* start DATA ROWS *
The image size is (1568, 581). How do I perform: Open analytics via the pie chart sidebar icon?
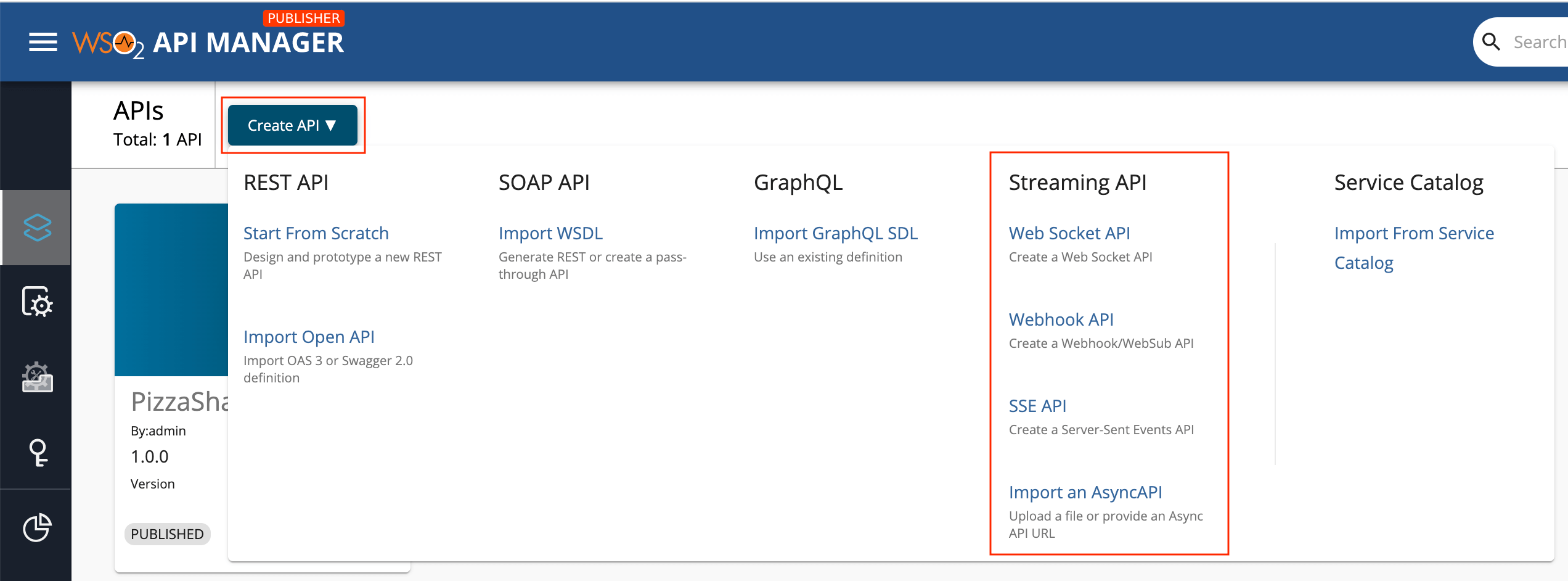(36, 528)
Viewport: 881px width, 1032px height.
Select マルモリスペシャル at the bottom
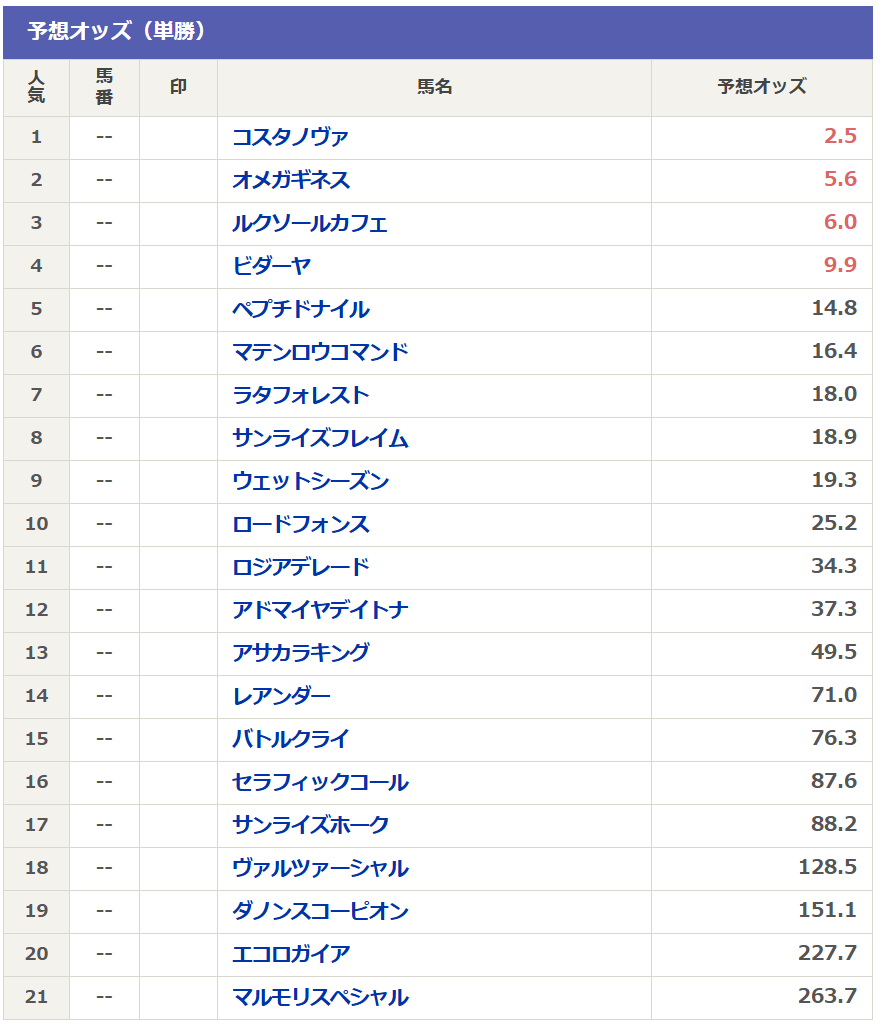coord(320,997)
* end DATA ROWS *
§ **WRITTEN REQUEST**
Rewrite every line of the entries, requests included, with each coordinate in the answers multiplied by 1.9 and rounded to a whole number (halves round up). Leave all other numbers as they are and omit the pictures.

§ **CORRECT OUTPUT**
The image size is (1568, 581). How do I perform: Open analytics via the pie chart sidebar icon?
(68, 1003)
Viewport: 881px width, 1032px height.
Select マルモリスペシャル at the bottom
coord(608,1894)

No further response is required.